The results obtained in Examples 2 to 6 and Comparative Example 1 are summarized in Table 1.

As shown in Table 1, it was confirmed by the catalyst of the present invention. The raw method (Examples 1 to 6) can efficiently recover the catalytic activity of the catalyst for hydrogenation reaction. In the method for regenerating the catalyst of the present invention, since the catalyst for hydrogenation reaction is not taken out from the reactor after the hydrogenation reaction, the regeneration is carried out, so that an increase in the number of complicated steps is not required. Further, since it is not required to be heated at a very high temperature as in calcination, without a chemical reaction such as oxidation, reduction, or the like, there is no change or reduction in the catalytic metal. Further, in the method for regenerating the catalyst of the present invention, as shown in Table 1, the high selectivity of 1,3-propanediol (1,3-PD) is maintained even in the case of using the regenerated catalyst. . On the other hand, in the case of using the catalyst regenerated by calcination (Comparative Example 1), the decrease in the selectivity of 1,3-propanediol was confirmed.

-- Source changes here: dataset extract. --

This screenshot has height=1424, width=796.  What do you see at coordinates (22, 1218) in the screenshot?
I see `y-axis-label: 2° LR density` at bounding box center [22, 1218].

Further, the "activity index" in Table 1 indicates the reaction rate (conversion ratio) (unit: %) of glycerin at a reaction time of 6 hours.

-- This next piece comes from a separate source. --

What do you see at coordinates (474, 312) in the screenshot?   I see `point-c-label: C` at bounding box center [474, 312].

Industrial utilization possibility

According to the method for regenerating the catalyst for hydrogenation reaction of the present invention, the catalytic activity can be restored to a high level while maintaining high selectivity of the catalyst. Again, there is no need for an increase in the number of complicated steps. Further, since it is not necessary to heat at a very high temperature as in calcination, without a chemical reaction such as oxidation, reduction, or the like, no change or decrease in metal in the catalyst occurs. Thereby, the problem of catalytic toxicity caused by a poisonous substance such as a sulfur compound can be solved, and continuous use of the catalyst for 1,000 hours or more is possible. Further, the catalyst for hydrogenation reaction is regenerated by the above-described regeneration method, and a reaction between a polyol and hydrogen (hydrogenation of a polyol) is carried out in the presence of a catalyst after regeneration, and the product can be produced with excellent productivity. A hydride of alcohol, which is advantageous in terms of cost.

Claims (4)

A method for regenerating a catalyst for hydrogenation reaction, which is a method for regenerating a hydrogenation reaction poisoned by a poisonous substance used for reacting a polyol with hydrogen to produce a hydrogenated product of the polyol, characterized by : The hydrogenation reaction catalyst is supplied to any of the following regeneration treatment (1) and regeneration treatment (2) or both; regeneration treatment (1): by either water or organic solvent or Both of them wash the catalyst for hydrogenation reaction, and the regeneration treatment (2): the hydrogenation reaction is heated to 80 to 300 ° C under the flow of a nitrogen-containing gas. The method for regenerating a catalyst for hydrogenation according to claim 1, wherein the catalyst for hydrogenation comprises at least one selected from the group consisting of cobalt, nickel, copper, zinc, ruthenium, rhodium, palladium, iridium and platinum. A solid catalyst of either or both of a metal and at least one metal selected from the group consisting of molybdenum, tungsten, and rhenium. The method for regenerating a catalyst for hydrogenation according to claim 1 or 2, wherein the toxic substance comprises at least one metal selected from the group consisting of sodium, potassium, iron, nickel, cobalt, manganese, chromium, and molybdenum. An inorganic compound or an organic compound containing at least one atom selected from the group consisting of nitrogen, sulfur, oxygen, and phosphorus. A method for producing a hydride of a polyhydric alcohol, which is characterized in that the catalyst for hydrogenation is regenerated by a regeneration method for a catalyst for hydrogenation according to any one of claims 1 to 3, and is used for hydrogenation after regeneration. In the presence of a catalyst, the polyol is reacted with hydrogen to form a hydride of the polyol.